**About this exercise:**
Begin at the line that has "You are a GUI", stop after the line that has "At what coordinates", and print exactly those lines from the records below, without any pictures.

**Source information:**

________________________

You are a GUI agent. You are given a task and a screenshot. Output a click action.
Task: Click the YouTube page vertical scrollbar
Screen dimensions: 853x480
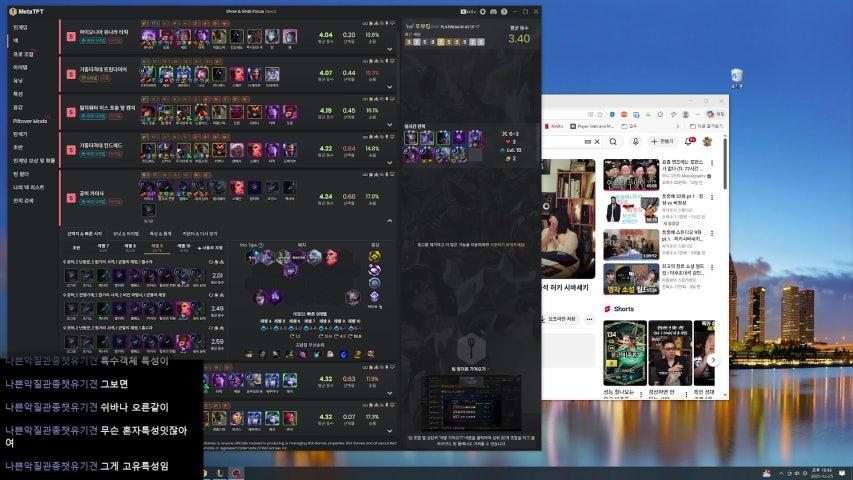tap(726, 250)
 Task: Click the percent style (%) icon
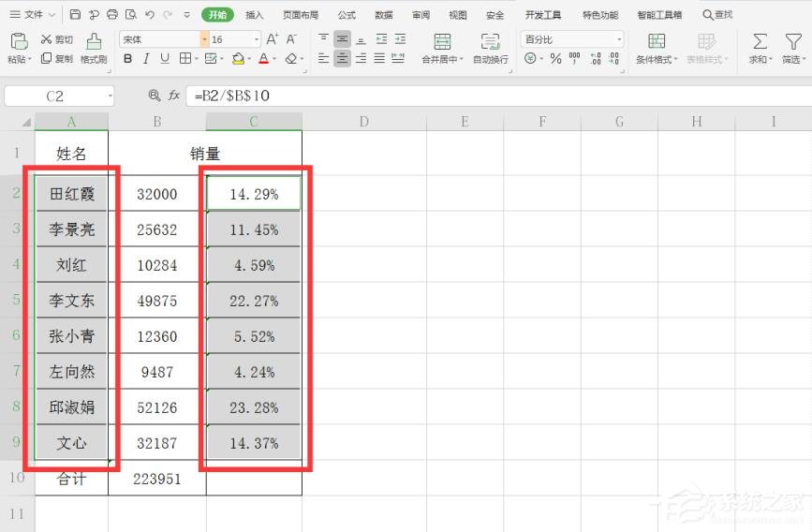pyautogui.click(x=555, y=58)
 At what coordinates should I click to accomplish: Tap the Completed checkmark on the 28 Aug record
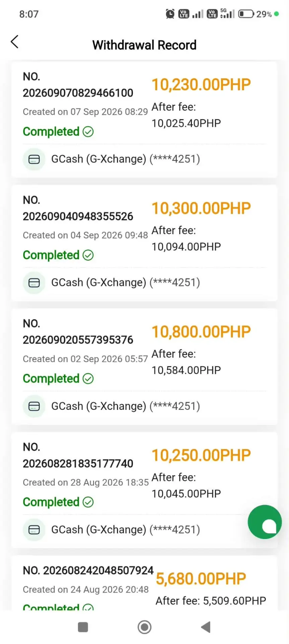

________________________

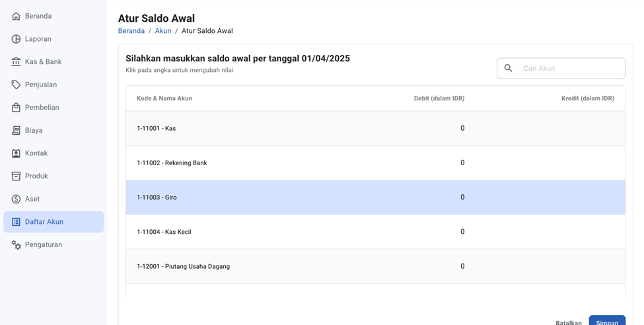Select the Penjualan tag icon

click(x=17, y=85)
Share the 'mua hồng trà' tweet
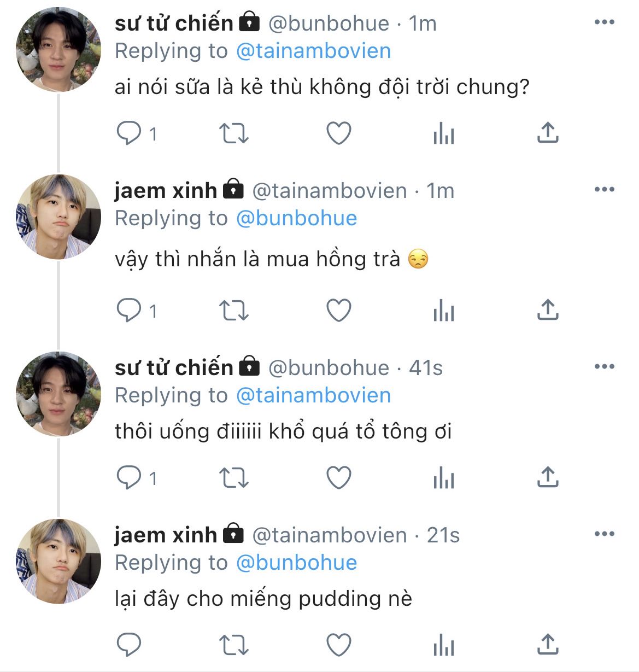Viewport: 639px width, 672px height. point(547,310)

________________________

**Written solution:**
You are a GUI agent. You are given a task and a screenshot. Output a click action.
Task: Click the YouTube page vertical scrollbar
Screen dimensions: 853x480
tap(726, 250)
 Task: Click the percent style (%) icon
pyautogui.click(x=555, y=58)
 At what coordinates should I click to accomplish: Tap the Completed checkmark on the 28 Aug record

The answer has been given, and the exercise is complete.